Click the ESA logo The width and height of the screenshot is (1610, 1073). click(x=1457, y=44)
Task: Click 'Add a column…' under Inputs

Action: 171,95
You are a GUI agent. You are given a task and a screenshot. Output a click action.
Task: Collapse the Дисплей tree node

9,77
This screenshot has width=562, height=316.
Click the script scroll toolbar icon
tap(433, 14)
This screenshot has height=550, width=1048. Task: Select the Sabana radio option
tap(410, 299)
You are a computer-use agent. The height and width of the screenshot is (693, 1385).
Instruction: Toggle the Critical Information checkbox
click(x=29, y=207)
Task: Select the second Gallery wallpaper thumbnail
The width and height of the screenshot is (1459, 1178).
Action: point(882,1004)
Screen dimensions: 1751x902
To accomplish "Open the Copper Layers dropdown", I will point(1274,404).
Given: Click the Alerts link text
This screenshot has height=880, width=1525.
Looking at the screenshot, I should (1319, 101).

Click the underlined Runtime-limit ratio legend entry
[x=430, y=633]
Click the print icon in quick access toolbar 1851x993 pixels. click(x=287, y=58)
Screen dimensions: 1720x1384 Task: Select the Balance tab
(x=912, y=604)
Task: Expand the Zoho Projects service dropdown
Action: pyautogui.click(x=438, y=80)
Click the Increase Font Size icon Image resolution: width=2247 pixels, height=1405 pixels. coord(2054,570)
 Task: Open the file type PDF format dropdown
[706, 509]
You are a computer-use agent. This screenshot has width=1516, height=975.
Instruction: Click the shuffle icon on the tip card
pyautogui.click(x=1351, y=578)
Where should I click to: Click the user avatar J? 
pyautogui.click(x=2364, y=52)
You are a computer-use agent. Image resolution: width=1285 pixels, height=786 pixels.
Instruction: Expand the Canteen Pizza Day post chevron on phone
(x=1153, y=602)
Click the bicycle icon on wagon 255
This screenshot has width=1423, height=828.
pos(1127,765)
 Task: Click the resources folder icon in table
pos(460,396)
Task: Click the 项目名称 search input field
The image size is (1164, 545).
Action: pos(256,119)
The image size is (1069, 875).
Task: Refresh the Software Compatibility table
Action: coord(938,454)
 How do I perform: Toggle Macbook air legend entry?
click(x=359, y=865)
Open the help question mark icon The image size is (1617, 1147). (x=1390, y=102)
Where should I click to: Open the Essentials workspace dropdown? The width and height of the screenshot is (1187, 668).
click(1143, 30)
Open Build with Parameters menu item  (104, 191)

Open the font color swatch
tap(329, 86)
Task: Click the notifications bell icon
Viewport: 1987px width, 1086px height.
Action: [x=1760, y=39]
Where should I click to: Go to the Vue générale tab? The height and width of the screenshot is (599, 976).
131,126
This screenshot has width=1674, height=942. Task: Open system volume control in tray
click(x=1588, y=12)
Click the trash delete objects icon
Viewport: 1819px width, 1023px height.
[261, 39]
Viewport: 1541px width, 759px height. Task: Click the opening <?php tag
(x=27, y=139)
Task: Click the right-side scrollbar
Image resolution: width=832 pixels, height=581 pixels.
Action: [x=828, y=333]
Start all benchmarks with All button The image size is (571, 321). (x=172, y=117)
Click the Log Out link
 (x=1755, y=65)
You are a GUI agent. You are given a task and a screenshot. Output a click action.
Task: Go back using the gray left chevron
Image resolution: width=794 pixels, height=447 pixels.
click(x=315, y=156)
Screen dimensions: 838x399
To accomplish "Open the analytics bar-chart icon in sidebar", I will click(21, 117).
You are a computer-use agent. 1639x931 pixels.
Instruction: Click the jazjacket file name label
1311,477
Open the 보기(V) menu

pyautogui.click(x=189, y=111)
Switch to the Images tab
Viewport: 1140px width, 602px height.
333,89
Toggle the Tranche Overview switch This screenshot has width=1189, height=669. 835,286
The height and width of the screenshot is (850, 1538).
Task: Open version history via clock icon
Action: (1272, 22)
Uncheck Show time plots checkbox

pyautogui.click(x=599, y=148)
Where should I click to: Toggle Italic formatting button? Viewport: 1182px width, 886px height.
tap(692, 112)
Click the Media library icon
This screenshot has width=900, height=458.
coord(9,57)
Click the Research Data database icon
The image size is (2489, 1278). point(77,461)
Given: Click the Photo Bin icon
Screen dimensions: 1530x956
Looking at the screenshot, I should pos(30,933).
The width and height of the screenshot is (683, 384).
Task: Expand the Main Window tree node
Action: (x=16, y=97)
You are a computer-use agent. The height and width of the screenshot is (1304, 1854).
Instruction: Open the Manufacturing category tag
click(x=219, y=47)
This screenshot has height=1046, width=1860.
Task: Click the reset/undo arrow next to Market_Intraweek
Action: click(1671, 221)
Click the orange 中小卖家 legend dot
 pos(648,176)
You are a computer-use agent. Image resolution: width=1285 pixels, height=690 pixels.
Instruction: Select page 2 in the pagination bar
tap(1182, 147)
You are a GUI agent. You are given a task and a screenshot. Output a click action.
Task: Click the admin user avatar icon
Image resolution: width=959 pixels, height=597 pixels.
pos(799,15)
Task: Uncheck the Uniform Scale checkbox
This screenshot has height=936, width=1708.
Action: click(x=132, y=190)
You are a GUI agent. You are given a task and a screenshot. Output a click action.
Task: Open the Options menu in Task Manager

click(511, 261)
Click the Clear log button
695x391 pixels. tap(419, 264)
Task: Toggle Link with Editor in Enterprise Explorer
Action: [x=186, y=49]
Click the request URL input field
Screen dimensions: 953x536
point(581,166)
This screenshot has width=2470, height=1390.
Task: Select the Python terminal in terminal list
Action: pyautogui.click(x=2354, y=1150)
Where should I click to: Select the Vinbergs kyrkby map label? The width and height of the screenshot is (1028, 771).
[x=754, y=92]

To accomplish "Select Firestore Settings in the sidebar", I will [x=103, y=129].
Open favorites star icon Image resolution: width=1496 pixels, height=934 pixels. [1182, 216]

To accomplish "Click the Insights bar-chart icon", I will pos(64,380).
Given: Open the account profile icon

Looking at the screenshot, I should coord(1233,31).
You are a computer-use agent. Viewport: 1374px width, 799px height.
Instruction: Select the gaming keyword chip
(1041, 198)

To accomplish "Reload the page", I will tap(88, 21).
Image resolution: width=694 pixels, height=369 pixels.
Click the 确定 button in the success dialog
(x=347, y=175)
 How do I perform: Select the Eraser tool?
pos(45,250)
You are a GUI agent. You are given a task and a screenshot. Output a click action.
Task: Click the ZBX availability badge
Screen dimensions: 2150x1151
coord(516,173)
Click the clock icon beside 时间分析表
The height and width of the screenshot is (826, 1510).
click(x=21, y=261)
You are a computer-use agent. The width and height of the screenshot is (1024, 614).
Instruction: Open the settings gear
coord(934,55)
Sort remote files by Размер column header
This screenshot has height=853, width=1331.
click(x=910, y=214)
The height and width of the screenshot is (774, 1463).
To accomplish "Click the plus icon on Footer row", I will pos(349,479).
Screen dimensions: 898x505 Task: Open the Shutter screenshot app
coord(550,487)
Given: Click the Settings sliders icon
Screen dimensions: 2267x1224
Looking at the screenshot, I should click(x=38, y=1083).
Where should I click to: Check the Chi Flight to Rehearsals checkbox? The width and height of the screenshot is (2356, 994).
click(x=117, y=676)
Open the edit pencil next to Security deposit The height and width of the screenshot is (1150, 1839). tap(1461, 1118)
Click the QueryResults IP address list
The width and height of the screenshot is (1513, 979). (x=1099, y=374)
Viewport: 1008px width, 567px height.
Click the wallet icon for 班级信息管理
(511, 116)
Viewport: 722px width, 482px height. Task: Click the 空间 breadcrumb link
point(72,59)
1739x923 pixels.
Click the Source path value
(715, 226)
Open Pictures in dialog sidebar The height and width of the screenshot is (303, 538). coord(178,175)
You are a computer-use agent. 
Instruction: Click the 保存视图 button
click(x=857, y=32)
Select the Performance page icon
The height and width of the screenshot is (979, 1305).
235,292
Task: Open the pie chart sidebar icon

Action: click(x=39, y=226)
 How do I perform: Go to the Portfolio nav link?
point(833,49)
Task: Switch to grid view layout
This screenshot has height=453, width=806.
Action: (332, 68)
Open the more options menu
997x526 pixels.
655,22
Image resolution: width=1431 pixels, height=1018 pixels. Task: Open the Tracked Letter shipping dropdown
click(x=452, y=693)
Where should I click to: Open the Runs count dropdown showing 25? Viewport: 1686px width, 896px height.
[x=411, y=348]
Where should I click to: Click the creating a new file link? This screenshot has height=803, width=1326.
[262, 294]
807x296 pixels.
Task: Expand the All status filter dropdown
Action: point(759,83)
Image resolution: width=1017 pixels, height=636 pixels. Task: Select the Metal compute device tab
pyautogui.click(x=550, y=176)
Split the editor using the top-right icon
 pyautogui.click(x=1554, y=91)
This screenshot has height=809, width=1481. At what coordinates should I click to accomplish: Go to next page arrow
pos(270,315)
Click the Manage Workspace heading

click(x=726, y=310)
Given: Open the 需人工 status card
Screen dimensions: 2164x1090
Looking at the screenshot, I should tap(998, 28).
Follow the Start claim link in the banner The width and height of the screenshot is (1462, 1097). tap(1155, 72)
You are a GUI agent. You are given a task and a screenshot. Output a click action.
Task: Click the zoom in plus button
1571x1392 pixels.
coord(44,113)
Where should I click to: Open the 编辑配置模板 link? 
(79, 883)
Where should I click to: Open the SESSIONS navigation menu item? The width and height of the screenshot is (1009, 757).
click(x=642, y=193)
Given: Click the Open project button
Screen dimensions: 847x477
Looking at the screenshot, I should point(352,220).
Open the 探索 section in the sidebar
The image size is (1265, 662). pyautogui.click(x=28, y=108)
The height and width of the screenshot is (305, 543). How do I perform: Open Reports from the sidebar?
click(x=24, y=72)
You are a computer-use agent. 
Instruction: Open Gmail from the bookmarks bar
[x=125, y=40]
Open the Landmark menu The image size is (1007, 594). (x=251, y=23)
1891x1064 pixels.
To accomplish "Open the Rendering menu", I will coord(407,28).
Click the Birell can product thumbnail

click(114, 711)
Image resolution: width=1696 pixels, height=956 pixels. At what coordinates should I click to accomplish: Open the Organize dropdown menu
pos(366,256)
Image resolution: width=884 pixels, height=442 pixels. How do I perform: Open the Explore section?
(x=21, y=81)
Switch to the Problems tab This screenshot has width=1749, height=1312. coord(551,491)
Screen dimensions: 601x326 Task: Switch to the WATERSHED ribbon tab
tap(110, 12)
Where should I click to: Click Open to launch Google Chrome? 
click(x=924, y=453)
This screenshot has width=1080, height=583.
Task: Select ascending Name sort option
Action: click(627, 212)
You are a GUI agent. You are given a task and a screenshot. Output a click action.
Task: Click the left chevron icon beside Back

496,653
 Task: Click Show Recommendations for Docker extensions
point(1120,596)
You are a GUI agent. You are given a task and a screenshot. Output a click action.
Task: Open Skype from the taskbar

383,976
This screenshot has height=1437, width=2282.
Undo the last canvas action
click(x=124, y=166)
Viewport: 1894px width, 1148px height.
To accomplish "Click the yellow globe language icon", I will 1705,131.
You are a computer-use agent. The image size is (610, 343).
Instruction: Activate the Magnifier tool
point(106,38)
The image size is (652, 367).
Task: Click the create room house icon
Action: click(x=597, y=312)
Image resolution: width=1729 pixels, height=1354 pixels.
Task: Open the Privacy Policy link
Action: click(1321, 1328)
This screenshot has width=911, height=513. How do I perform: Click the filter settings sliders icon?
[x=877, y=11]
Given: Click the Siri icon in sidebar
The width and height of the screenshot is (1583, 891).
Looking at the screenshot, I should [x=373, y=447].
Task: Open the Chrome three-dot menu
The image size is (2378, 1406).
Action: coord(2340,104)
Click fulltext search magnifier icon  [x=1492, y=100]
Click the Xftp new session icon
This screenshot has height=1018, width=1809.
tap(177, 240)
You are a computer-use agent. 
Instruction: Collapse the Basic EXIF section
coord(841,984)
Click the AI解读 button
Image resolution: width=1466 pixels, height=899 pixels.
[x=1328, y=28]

=====

• [Task to carry out] Each line above from the one with "Screen dimensions: 1751x902" up to and including the one with "You are a computer-use agent. This" must be set down exactly, and no line outside that span may appear.

• [Output]
Screen dimensions: 1751x902
To accomplish "Open the Copper Layers dropdown", I will point(1274,404).
Given: Click the Alerts link text
This screenshot has height=880, width=1525.
Looking at the screenshot, I should (1319, 101).

Click the underlined Runtime-limit ratio legend entry
[x=430, y=633]
Click the print icon in quick access toolbar 1851x993 pixels. click(x=287, y=58)
Screen dimensions: 1720x1384 Task: Select the Balance tab
(x=912, y=604)
Task: Expand the Zoho Projects service dropdown
Action: pyautogui.click(x=438, y=80)
Click the Increase Font Size icon Image resolution: width=2247 pixels, height=1405 pixels. coord(2054,570)
 Task: Open the file type PDF format dropdown
[706, 509]
You are a computer-use agent. This screenshot has width=1516, height=975.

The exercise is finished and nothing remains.